Ho una breve vacanza da proporvi. Salite sulle alture di Marzabotto, a Casaglia di
Montesole, dove si è consumato uno degli eccidi più efferati della seconda guerra
mondiale:le popolazioni civili tra la fine di settembre ed i primi di ottobre del 1944, sono state massacrate da una ferocia inaudita, la ferocia della guerra totale. Ci sono ancora le mura e l’altare della Chiesa in cui, ucciso il parroco, le SS hanno rinchiuso anche i bambini, prima di esplodere alcune bombe e dare il segnale della carneficina; altri furono condotti nel cimitero e fucilati con raffiche ad altezza di bambino per colpire tutte le vittime.
Nella località don Dossetti, parecchi anni dopo essersi ritirato dalla vita politica, ha fondato
una comunità monastica della “Piccola famiglia dell’Annunziata”, ma molto più emblematicamente l’uomo che ha redatto la prima parte della Costituzione della
Repubblica, è sepolto nella terra del piccolo cimitero della strage. Lui che ha voluto
scrivere e stabilire, con la solennità della Carta costituzionale, che l’Italia ripudia la guerra,
lui che ha voluto trarre dalla tragedia delle popolazioni civili ed inermi l’insegnamento della
crudeltà dei conflitti, ha anche voluto vivere, in uno dei posti testimonianza, gli ultimi anni
della vita ed ha voluto essere sepolto in quei luoghi.
Che dire di un personaggio tanto straordinario, quanto schivo dalla potenza del
mondo; ci sarebbe da ragionare sulla sua idea di politica al servizio della democrazia
sostanziale a favore degli ultimi, ma senza la possibilità di un’elaborazione adeguata si
finirebbe nella retorica di una celebrazione che offenderebbe una memoria che tende a tutt’altra direzione. E' molto bello però respirare la testimonianza dei luoghi che, assieme a tante altre testimonianze della vita del personaggio e della sua attività, costituisce parte essenziale del messaggio.
Il viaggio non si esaurisce qui,perché c'è una seconda meta, molto diversa, ma interpretata da un personaggio che ha dato carne viva, esperienza concreta, alla sensibilità verso gli ultimi.
Disceso dalle alture dell’Emilia e salito, più a sud, nelle località sperdute, nelle alte colline
della Toscana ci sono i luoghi resi celebri da don Lorenzo Milani, presso quella che fu la parrocchia di Barbiana.

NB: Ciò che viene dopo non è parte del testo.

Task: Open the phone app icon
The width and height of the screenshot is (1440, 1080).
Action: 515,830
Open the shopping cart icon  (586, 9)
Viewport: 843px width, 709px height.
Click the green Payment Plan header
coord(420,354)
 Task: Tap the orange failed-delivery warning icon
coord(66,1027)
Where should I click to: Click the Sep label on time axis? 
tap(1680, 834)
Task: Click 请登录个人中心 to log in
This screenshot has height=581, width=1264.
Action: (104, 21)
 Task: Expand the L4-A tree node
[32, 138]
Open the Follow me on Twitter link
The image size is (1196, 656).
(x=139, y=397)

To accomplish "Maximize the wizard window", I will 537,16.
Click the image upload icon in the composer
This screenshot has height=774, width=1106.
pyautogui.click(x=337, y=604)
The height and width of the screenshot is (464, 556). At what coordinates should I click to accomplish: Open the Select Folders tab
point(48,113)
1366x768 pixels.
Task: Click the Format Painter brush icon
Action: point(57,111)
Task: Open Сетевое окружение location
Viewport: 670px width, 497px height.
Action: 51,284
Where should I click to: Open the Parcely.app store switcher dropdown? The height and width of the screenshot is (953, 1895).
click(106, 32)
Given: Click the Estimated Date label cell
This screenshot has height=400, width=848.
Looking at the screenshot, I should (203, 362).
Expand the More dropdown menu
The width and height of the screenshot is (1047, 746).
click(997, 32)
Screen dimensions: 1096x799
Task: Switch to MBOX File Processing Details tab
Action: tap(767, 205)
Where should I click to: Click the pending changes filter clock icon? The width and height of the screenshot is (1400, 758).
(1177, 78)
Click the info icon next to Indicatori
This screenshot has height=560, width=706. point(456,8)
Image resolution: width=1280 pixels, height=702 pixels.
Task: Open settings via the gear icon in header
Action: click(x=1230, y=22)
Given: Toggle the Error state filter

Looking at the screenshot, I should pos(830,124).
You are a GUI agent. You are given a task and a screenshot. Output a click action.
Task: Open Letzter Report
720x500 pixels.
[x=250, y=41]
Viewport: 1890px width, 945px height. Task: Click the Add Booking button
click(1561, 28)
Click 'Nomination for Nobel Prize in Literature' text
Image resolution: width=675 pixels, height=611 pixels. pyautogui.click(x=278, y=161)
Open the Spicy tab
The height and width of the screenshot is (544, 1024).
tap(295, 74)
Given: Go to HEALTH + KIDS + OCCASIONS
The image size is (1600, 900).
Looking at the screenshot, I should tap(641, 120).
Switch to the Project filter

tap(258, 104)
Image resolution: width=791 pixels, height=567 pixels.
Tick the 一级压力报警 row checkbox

Il sacerdote vi fu sostanzialmente esiliato, per aver scritto con sincerità e spirito profetico degli “incidenti” pastorali e dei relativi percorsi inadeguati di una Chiesa chiusa nel suo ruolo istituzionale e nelle sue scelte di potere .
Arrivò a Barbiana nel 1954 e vi rimase fino alla morte (1967) che lo colse in giovane età,
poco più che quarantenne. Dal 1956 dette vita ad una scuola straordinaria, con il preciso intento (accostamento a don Dossetti) di riscattare le popolazioni relegate, senza loro
colpa, nell’ignoranza e farle capaci di partecipazione concreta al progetto di una
democrazia progressiva: una democrazia della consapevolezza. Semplicemente
“innamorato” del suo popolo orientò i giovani alla scuola sottraendoli alla banalità del
consumismo; li invitò alla formazione senza pretendere nulla se non un impegno che
vedeva i suoi alunni occupati per 365 giorni all’anno e 366 negli anni bisestili, senza feste
e per dodici ore circa al giorno.
Quanto ci sarebbe dire del suo metodo didattico che coinvolgeva tutti nell’apprendimento come nell’insegnamento: i più maturi ed i più preparati aiutavano i più piccoli ed i bambini in difficoltà. Ci sarebbe da dire di un insegnamento che con tematiche tratte dalla Costituzione formavano alla consapevolezza civile, alla responsabilità, alla politica come interesse al bene comune, contro l’individualismo e l’interesse personale. Ci sarebbe da dire di uno sforzo straordinario che ha indirizzato parecchi giovani, già relegati ai margini di un sistema scolastico selettivo e discriminante, a posti di alta responsabilità.
E ci sarebbero tante altre riflessioni, ma tutte le vorrei riporre in una “confessione” emblematica del sacerdote ai suoi ragazzi: “ho voluto più bene a voi che a Dio, ma ho speranza che Lui non stia attento a queste sottigliezze ed abbia scritto tutto al suo conto”.
A mio avviso si tratta di una fra le più belle “confessioni” che mi sia dato leggere; di una dichiarazione coerente per un cristiano, interprete di una religione incarnata nella storia e nella vicenda dell’uomo, di una religione che si fa vita: la vita di un Dio che si è fatto uomo per acquistare, con il sacrificio di sé, la salvezza del mondo.